Opposition to the mobility package came from several different sources - those on the right who felt it imposed too many obligations on haulier businesses, those in Eastern Europe with concerns about the impact on drivers operating away from their home country and a group of people who didn’t feel the package was going far enough. Add to this mix a Rapporteur (each of the report has a different one - so that’s a lot of people involved) who proved unable or unwilling to move the negotiations on.

It’s worth a little diversion here (excuse the pun) because this is a good illustration (for those who are interested) of how things are done in the European Parliament. The Rapporteur is an MEP appointed by the responsible Committee to lead the process on a report. They draft the response of the Committee to the draft laws tabled by the European Commission (the civil service). The Rapporteur will draft amendments or develop the text of the report which will be voted upon by their Committee along with those tabled by the shadow Rapporteurs appointed by the other political groups (rapporteurships are allocated to the different political groups in the Parliament according to their size). The Rapporteur and the shadows will ususally on a significant report try to negotiate compromise positions likely to gain majority approval - though this doesn’t always happen nor succeed. One further complication is that on many reports more than on Committee has a say on a piece of legislation. For example here the Transport Committee was the lead Committee on the Mobility Package but the Employment Committee was also involved as the report came into its competence. In this case each committee has a Rapporteur - they do not always agree as they may have different politics or come at the issue from a different perspective. Where there are many different views and perspectives it can be very complicated to get a result. You might wonder why the Parliament has such a complex process - well the world is a complicated place and if you are going to get leislation that works you need a process that takes account of that.

This latest Mobility Package was seeking to address a number of problems: rest breaks, safety provisions and ‘work-life balance’ for professional drivers; competition issues within the industry; and migratory ‘undercutting’ that has produced distortions in the market. Long distance driving is one area where the requirement to do things at a European level is obvious and where the effect of drivers from the U.K., Brexit or not, is equally so. The ability to implement and police such legislation did not exist until tachographs because sufficiently smart to record geo-positioning of vehicles, thus tracking in which member states a vehicle was operating at any time is now practical.

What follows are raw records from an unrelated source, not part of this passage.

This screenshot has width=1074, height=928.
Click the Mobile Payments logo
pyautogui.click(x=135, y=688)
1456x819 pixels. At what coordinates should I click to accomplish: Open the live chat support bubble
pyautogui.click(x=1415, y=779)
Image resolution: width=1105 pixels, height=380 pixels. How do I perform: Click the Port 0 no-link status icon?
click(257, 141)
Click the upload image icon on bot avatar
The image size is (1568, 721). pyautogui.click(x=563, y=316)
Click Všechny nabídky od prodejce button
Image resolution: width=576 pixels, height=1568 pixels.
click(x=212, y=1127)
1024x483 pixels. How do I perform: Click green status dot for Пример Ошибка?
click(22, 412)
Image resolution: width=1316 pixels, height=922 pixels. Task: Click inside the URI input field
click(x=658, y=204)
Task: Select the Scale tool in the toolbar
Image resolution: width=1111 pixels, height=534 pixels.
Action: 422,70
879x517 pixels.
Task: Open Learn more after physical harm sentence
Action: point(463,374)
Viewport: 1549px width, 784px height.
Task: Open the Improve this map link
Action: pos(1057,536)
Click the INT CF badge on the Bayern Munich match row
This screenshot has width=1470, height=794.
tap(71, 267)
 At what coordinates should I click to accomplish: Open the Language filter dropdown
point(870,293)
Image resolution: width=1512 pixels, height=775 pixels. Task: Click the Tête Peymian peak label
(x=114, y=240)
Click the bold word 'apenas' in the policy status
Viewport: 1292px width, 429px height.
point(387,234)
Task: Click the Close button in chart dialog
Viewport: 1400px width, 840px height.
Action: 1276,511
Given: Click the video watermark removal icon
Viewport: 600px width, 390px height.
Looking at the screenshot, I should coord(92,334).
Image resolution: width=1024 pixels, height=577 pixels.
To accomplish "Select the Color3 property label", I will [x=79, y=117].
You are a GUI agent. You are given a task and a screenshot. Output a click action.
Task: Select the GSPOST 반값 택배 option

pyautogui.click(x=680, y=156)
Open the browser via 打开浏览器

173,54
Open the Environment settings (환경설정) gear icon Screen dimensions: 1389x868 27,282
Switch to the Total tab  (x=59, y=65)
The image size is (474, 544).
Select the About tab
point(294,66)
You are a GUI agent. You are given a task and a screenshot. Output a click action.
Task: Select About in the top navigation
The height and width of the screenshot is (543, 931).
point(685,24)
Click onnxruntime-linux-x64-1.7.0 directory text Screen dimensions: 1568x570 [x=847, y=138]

This ability to police legislation is essential. The problem of professional drivers being ‘posted’ to other member states where they work internally for wages much lower than their local counterparts is frequently exploitative, disruptive of family life, causes distortion of local markets and resentment from the local workforce. The package seeks to limit this practice (know for some reason as cabotage) within limits that restore work-life balance and broadly require the same pay for the same work in the same place.

In the end the mobility package was approved despite a rearguard that involved the repeated tabling of many hundreds of amendments and procedural attempts to kill the legislation through repeated postponement. In the end, however, a majority was established and Socialists and Democrats found a compromise with other groups that delivered the key elements the transport unions had sought but which protected haulier businesses and therefore jobs. It may be difficult, it is necessarily complex but it is undeniably important that if the EU is to mean anything to working people then it must be able to address issues like those in the mobility package.